Re: Linux MD? Or an H710p?

Stan Hoeppner <stan@xxxxxxxxxxxxxxxxx> · Sat, 26 Oct 2013 04:37:10 -0500

On 10/25/2013 6:42 AM, David Brown wrote:
> On 25/10/13 11:34, Stan Hoeppner wrote:
...
>>>> Workloads that benefit from XFS over concatenated disks are those
>>>> that:
>>>>
>>>> 1.  Expose inherent limitations and/or inefficiencies of
>>>> striping, at the filesystem, elevator, and/or hardware level
>>>>
>>>> 2.  Exhibit a high degree of directory level parallelism
>>>>
>>>> 3.  Exhibit high IOPS or data rates
>>>>
>>>> 4.  Most importantly, exhibit relatively deterministic IO
>>>> patterns
...

> allocation groups are spread evenly across the parts of the concat
> so that logically (by number) adjacent AG's will be on different
> underlying disks.

This is not correct.  The LBA sectors are numbered linearly, hence teh
md name "linear", from the first sector of the first disk (or partition)
to the last sector of the last disk, creating one large virtual disk.
Thus mkfs.xfs divides the disk into equal sized AGs from beginning to
end.  So if you have 4 exactly equal sized disks in the concatenation
and default mkfs.xfs creates 8 AGs, then AG0/1 would be on the first
disk, AG2/3 would be on the second, and so on.  If the disks (or
partitions) are not precisely the same number of sectors you will end up
with portions of AGs laying across physical disk boundaries.  The AGs
are NOT adjacently interleaved across disks as you suggest.
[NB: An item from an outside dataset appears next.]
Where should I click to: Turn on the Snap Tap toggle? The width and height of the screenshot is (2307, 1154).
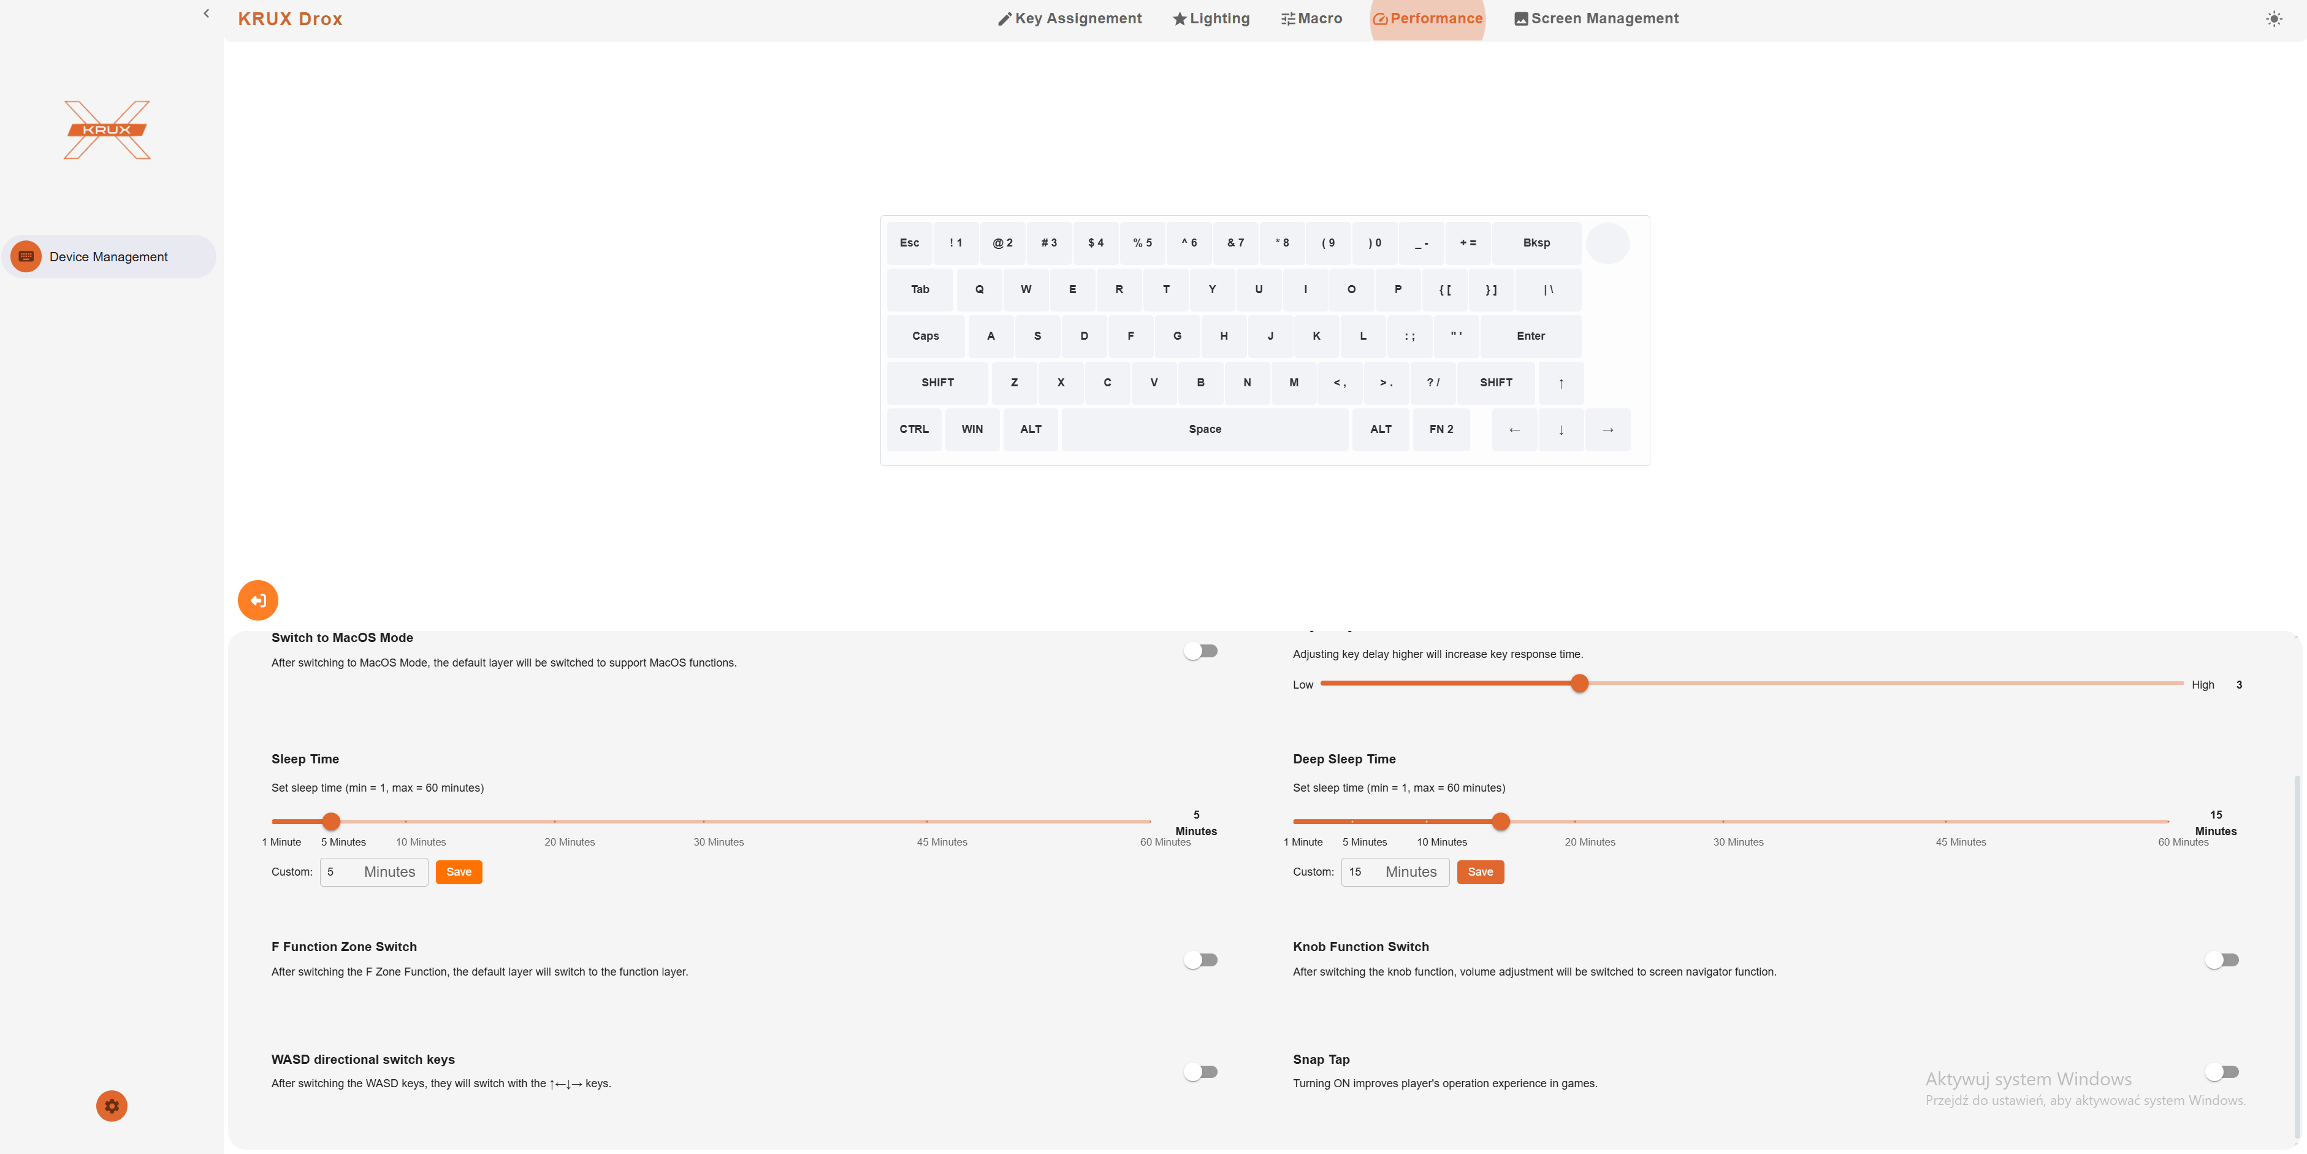[x=2221, y=1072]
> To my mind, this boils down to a question of balancing - concat
> gives lower average latencies with highly parallel accesses, but

That's too general a statement.  Again, it depends on the workload, and
the type of parallel access.  For some parallel small file workloads
with high DLP, then yes.  For a parallel DB workload with a single table
file, no.  See #2 and #4 above.

> sacrifices maximum throughput of large files.  

Not true.  There are large file streaming workloads that perform better
with XFS over concatenation than with striped RAID.  Again, this is
workload dependent.  See #1-4 above.

> If you don't have
> lots of parallel accesses, then concat gains little or nothing
> compared to raid0.

You just repeated #2-3.

> But I am struggling with point 4 - "most importantly, exhibit
> relatively deterministic IO patterns".  
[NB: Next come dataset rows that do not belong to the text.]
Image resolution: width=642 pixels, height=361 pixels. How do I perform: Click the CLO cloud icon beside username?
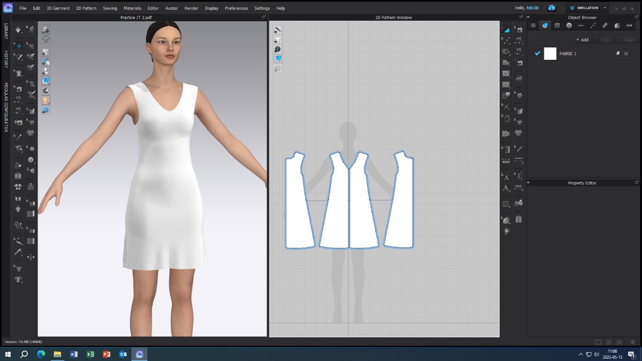pos(551,8)
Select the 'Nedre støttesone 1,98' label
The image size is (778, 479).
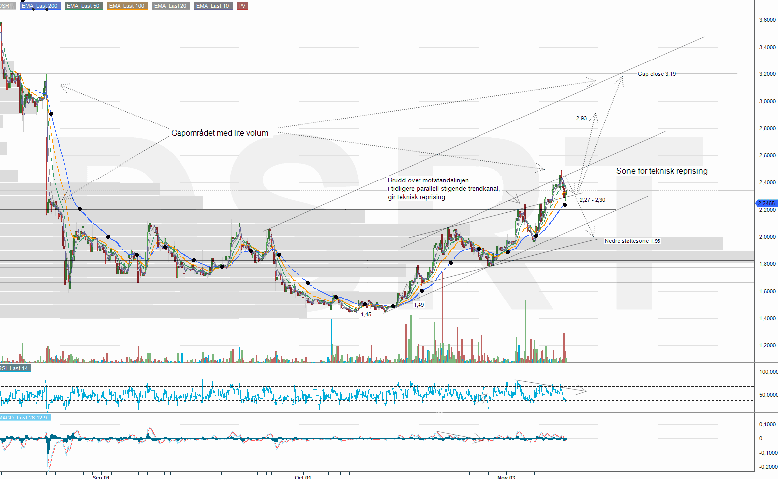tap(632, 241)
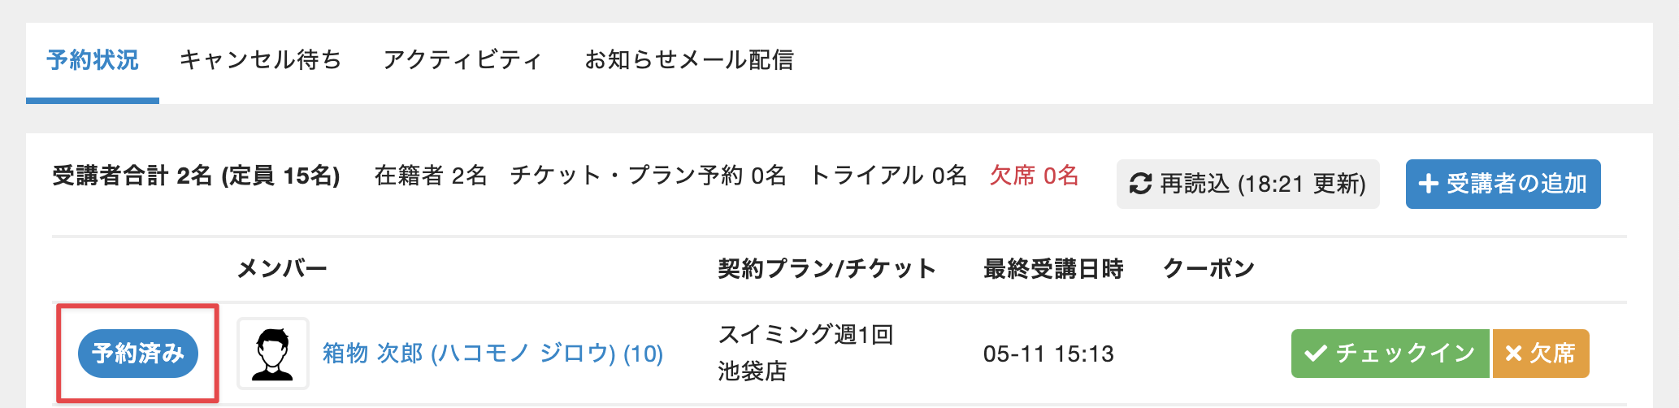Click the 最終受講日時 column header
Viewport: 1679px width, 408px height.
(x=1053, y=269)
It means exactly what is says.  In the parallel workload, the file
sizes, IOPS, and/or data rate to each AG needs to be roughly equal.
Ergo the IO pattern is "deterministic".  Deterministic means we know
what the IO pattern is before we build the storage system and run the
application on it.

Again, this is a "workload specific storage architecture".

> All you need is to have
> your file accesses spread amongst a range of directories.  If the
> number of (roughly) parallel accesses is big enough, you'll get a
> fairly even spread across the disks - and if it is not big enough
> for that, you haven't matched point 2.  

And if you aim a shotgun at a flock of geese you might hit a couple.
This is not deterministic.

> This is not really much
> different from raid0 - small accesses will be scattered across the
> different disks.  

It's very different.  And no they won't be scattered across the disks
with a striped array.  When aligned to a striped array, XFS will
allocate all files at the start of a stripe.  If the file is smaller
than sunit it will reside entirely on the first disk.  This creates a
massive IO hotspot.  If the workload consists of files that are all or
mostly smaller than sunit, all other disks in the striped array will sit
idle until the filesystem is sufficiently full that no virgin stripes
remain.  At this point all allocation will become unaligned, or aligned
to sunit boundaries if possible, with new files being allocated into the
massive fragmented free space.  Performance can't be any worse than this
scenario.

You can format XFS without alignment on a striped array and avoid the
single drive hotspot above.  However, file placement within the AGs and
thus on the stripe is non-deterministic, because you're not aligned.
XFS doesn't know where the chunk and stripe boundaries are.  So you'll
still end up with hot spots, some disks more active than others.

This is where a properly designed XFS over concatenation may help.  I
say "may" because if you're not hitting #2-3 it doesn't matter.  The
load may not be sufficient to expose the architectural defect in either
of the striped architectures above.

So, again, use of XFS over concatenation is workload specific.  And 4 of
the criteria to evaluate whether it should be used are above.

> The big difference comes when there is a large
> file access - with raid0, you will block /all/ other accesses for a
> time, while with concat (over three disks) you will block one third
> of the accesses for three times as long.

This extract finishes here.